Daily Scripture

Saturday March 24, 2007

+ Fourth Week of Lent

We want answers.

Readings: Jeremiah 11:18, 12:19-20 Psalm 7:2-3, 9-12 John 7:40-53

”_Let us destroy the tree in its vigor; let us cut him off from the land of the living so that his name will be spoken no more _.” [Jeremiah 12:19]

So the guards went to the chief priests and Pharisees who asked them, ‘Why did you not bring him in?’ The guards answered, ‘Never before has anyone spoken like this man.’” [John 7:45-46]

Could it be that we don’t get answers because we don’t ask the right questions? I think we spend a great deal of time, perhaps a great portion of our lives in denial about who we are and who we are to become.
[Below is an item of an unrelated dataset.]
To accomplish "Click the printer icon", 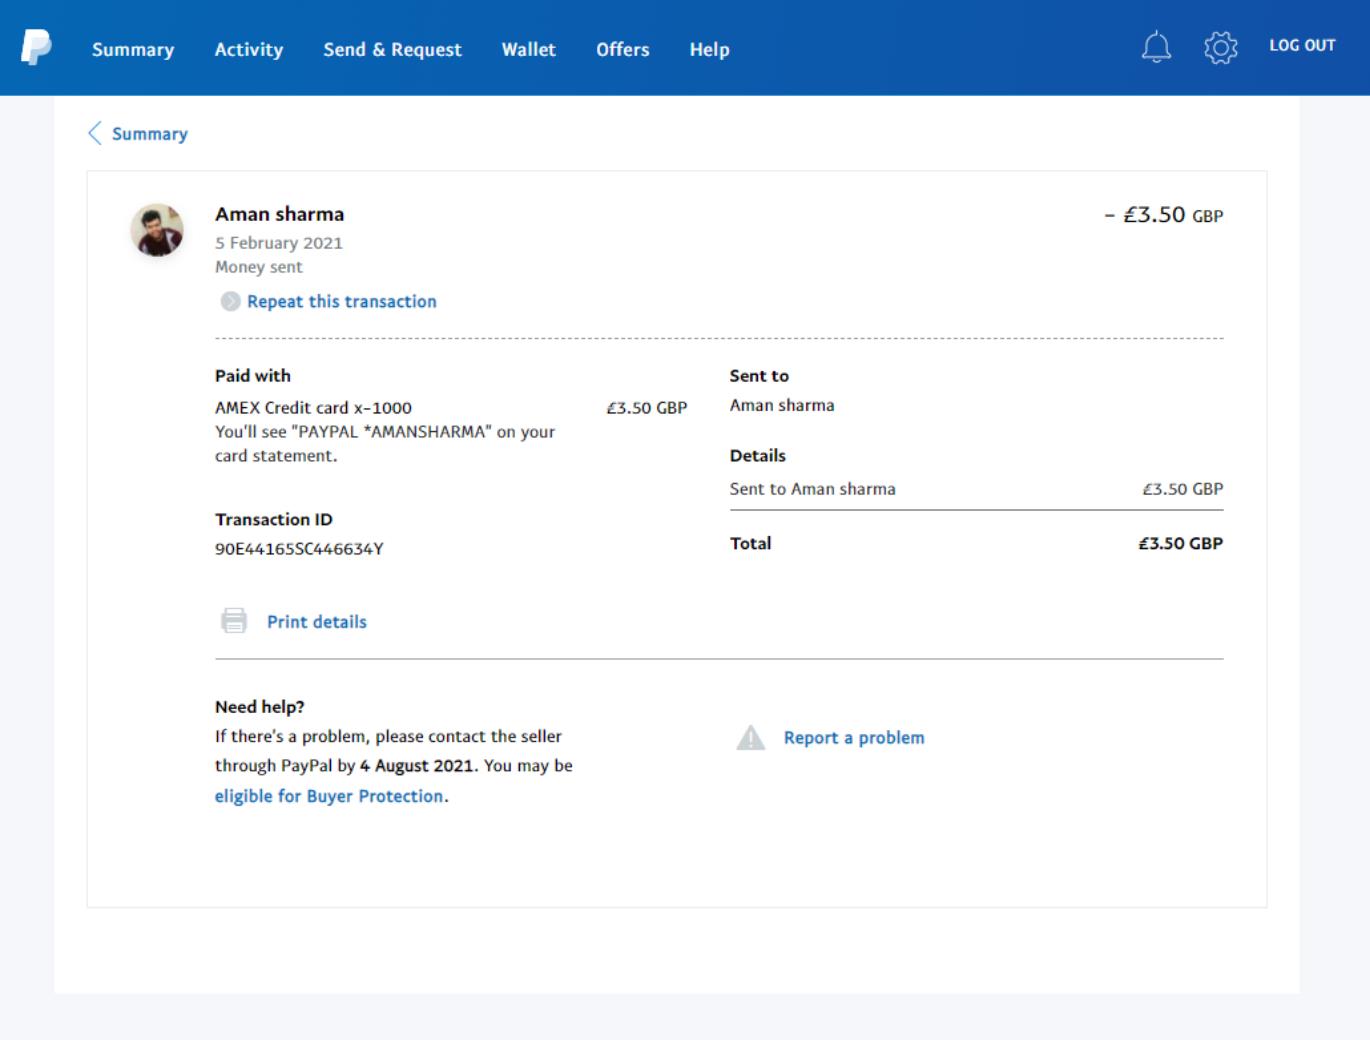I will (x=234, y=621).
I have been reading When the Heart Waits – Spiritual Direction for Life’s Sacred Questions by Sue Monk Kidd [Harper, San Francisco, 1990], a New York Times best seller shortly after it was published. Of course, I’m reading is seventeen years later. I recommend it highly not because it is revelatory but because it is ‘affirmatory’ if I may coin that word. As you read it, I promise you will be reading your own story.
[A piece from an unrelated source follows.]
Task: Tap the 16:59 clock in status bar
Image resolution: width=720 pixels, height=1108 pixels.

Based on Carl Jung’s insights in to personality development and Joseph Campbell’s theory of the importance of myth and symbol in sorting out our identity within a complex of many relationships including our relationship with God, Sue describes her own struggle to find her true identity.

I may not ask the right questions because I’m afraid of the answers. I fear the darkness but hide in the darkness in order to avoid the light. Denial becomes a way of life but in reality it is the path to death.

This is a paradox, however, because unless we willingly succumb to the dark night of the soul, we cannot find the light of God’s truth.

Jesus was not exempt from this process that peaked in the Garden of Gethsemane on the night before he died.

True spiritual freedom is not something that we pursue but something to which we succumb by letting go and letting God. Those who were truly liberated in Christ were not those who simply understood his words but those who were absorbed into his life so that with Paul they could say, “I live no longer I, but Christ lives in me.” Or to put it another way, “Say not that God is in my heart but that I am in the heart of God.”